Performance Tips
=================

Devices
-------

Using GPU resources will often speed up your training by more than a factor of ten.
In general hippynn will aim to use the "cuda" device if available, and then fall back on the default pytorch device.
To specify the device just pass a ``torch.device`` or compatible string to the :obj:`~hippynn.SetupParams` for a training run.
This will take care of devices for training.
At application time, if you're using a :func:`~hippynn.GraphModule`, :func:`~hippynn.Predictor`, :obj:`~hippynn.interfaces.ase_interface.HippynnCalculator`
called ``obj``, then you can use ``obj.to(torch.device('cuda'))`` to move these objects to the GPU.

Custom Kernels
--------------

hippynn has low-level implementations of the message passing functions for hip-nn.
These are almost always helpful, but the exact degree depends, mostly on the size of the batches and the size of the network.
In some cases with large models, there are multiple factors of improvement!
These improve both the memory usage and speed for evaluating the network.
You shouldn't need anything special for these to work on the GPU using triton, which is included with pytorch.
On CPU they require installing numba.
Custom kernels are described in more detail :doc:`here </user_guide/ckernels>` here.


Profiling
---------

Especially during development, it can be very insightful to produce a trace of the CPU and GPU activities to find bottlenecks exist in the training.
To analyze this, the :func:`~hippynn.experiment.setup_and_profile` functions as a drop-in replacement for the :func:`~hippynn.experiment.setup_and_train` function.

-- Given instruction --
Carry the hippynn performance tips forward from their last sentence. The listing has nothing to do with the hippynn performance tips.

-- Available data --
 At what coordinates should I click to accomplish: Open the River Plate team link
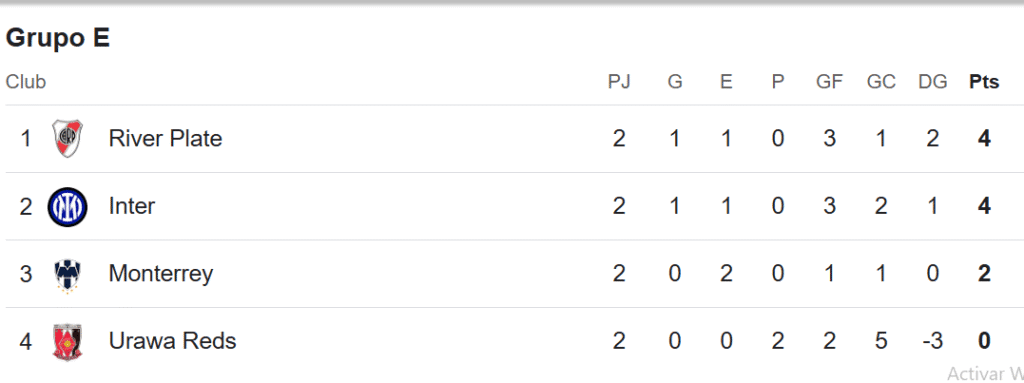(165, 139)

-- Reply --
The function accepts the same kwargs as :func:`~hippynn.experiment.setup_and_train`,
so users may quickly receive the robust feature offerings of the PyTorch profiler API with one function call.
This will output a json file which is compatible with the google chrome tracing tools.


Scaling
-------

hipppynn models and loss functions are just pytorch modules,
so you should be able to interface them to any accelerator package of choice.

We recommend pytorch lightning for scaling.
hippynn includes an interface to `Pytorch Lightning`_ for scaling to multiple GPUs or multiple nodes.
See the :doc:`documentation page </examples/lightning>` for more infromation.

There is legacy compatibility with the simple ``torch.nn.DataParallel`` by passing a list of device indices to
the SetupParams for an experiment, but this is not a strong strategy for scaling training because it is limited by
single-process CPU dispatch.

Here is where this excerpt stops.